Syrian refugee children show their feelings through the way they act. Some of them are quiet; others are angry and aggressive. This is a result of the displacement and the changes in their lives. Missiles have destroyed their homes and schools, family members were killed. They have to take over more responsibilities, for example an older daughter may have to substitute for the mother by caring for her younger siblings. Some of them had to live in constant fear for months and years. In a lot of other ways, refugee children are just like any other children. They love to play, sing and draw. They are creative and like to ask questions and explore new things. They are proud when they can tell you something or can give you a correct answer to a quiz question.
How can you support children who suffer from the bad experiences they have made during the war?
We have an activity called “Simsim Club”, where children answer quiz questions and play.
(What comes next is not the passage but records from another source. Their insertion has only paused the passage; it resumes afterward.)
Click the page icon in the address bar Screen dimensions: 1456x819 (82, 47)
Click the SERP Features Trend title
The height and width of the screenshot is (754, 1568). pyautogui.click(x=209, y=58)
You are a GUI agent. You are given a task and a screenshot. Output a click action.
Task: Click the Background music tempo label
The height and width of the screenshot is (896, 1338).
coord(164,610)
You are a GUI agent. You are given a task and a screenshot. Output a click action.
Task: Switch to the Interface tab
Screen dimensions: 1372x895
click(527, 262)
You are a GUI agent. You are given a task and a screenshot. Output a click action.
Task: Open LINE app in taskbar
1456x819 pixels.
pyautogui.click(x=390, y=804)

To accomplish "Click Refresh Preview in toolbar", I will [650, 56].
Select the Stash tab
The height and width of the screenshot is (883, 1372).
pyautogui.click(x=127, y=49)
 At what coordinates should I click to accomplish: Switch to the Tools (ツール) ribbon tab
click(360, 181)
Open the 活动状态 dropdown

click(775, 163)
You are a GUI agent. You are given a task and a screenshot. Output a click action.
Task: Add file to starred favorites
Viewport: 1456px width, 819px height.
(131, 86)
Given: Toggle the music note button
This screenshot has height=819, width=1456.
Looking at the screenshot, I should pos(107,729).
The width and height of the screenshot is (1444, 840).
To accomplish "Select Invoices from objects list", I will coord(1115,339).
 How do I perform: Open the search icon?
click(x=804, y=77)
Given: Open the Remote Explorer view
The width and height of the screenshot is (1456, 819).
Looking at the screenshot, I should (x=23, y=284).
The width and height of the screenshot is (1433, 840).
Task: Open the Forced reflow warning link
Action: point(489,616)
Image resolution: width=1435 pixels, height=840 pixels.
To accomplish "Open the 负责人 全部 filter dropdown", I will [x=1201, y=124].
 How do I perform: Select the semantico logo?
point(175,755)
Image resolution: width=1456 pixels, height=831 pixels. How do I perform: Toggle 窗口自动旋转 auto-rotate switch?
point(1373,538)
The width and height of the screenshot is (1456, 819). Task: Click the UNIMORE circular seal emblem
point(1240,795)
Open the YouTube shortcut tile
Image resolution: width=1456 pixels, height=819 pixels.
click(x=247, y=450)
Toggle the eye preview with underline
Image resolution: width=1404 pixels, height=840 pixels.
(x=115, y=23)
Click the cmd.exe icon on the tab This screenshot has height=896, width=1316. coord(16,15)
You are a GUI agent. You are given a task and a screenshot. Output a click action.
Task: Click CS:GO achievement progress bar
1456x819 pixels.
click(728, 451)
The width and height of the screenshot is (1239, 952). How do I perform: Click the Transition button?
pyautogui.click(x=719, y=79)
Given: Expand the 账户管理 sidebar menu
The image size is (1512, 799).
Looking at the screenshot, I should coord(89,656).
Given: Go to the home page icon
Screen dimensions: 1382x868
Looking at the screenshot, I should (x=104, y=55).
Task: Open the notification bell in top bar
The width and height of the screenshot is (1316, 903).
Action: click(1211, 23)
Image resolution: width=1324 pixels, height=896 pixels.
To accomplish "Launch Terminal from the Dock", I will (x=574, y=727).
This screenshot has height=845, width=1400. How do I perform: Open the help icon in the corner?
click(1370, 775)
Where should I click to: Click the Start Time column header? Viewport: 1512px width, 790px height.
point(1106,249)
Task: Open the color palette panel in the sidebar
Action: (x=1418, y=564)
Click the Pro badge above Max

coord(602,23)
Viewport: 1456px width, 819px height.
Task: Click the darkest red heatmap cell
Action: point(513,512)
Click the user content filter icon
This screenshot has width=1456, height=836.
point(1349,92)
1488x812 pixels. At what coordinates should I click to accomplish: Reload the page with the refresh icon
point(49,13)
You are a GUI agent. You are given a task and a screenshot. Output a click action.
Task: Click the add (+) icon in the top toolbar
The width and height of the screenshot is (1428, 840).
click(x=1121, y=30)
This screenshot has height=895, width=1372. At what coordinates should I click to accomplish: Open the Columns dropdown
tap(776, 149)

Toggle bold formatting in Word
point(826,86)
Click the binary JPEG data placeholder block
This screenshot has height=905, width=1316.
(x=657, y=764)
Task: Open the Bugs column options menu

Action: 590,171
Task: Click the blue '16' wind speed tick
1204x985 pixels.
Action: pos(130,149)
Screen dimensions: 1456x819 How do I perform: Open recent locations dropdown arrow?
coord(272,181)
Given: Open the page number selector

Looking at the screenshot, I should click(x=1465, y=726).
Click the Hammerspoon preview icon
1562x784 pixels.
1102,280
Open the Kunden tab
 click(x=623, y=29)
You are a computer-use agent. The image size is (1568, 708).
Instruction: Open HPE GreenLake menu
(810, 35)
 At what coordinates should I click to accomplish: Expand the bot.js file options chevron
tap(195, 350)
It shall educate and entertain the children at the same time. One time, we talked about different jobs people can do. I asked children what they would like to be when they grow up. One of the children was very sad and he told me “I don’t want to grow up. There are so many doctors, teachers and carpenters in this world. I will not be able to make any difference if they cannot help the people in need because of the war.” He also did not want to color the pictures which I distributed to the children to draw on. However, during the course of session he changed and opened up. In the end he gave me his paper with a nice drawing on it. And he told me that he want to work in a grocery store when he gets older. Just like his uncle. This is just one out of many examples. Children need time so their invisible wounds can heal. They need to play and we try to give them different tools to deal with their experiences. It is good to see how we can make a difference in the lives of these children. Of course it is not easy to heal these invisible wounds. These children have seen and experienced things no one should have to see. But they are also strong and we are trying to make them feel better – step by step.
What do you like most about the psychosocial activities?
It is great for me to be able to give refugees an opportunity to interact socially with their peers. For both children and adults it is important that they can develop their skills, inspire people, and spread positive thinking. Psychosocial support activities in a safe environment enhance their ability to cope with the situation and foster their emotional and social well-being.
In our creativity workshops for example children do handicraft from simple materials like card boards. In every session the children surprise me with great new ideas. At the end of the session the children feel proud and more confident and they want to show their work to the other participants. Seeing their smiles and seeing how they grow stronger makes me feel very happy.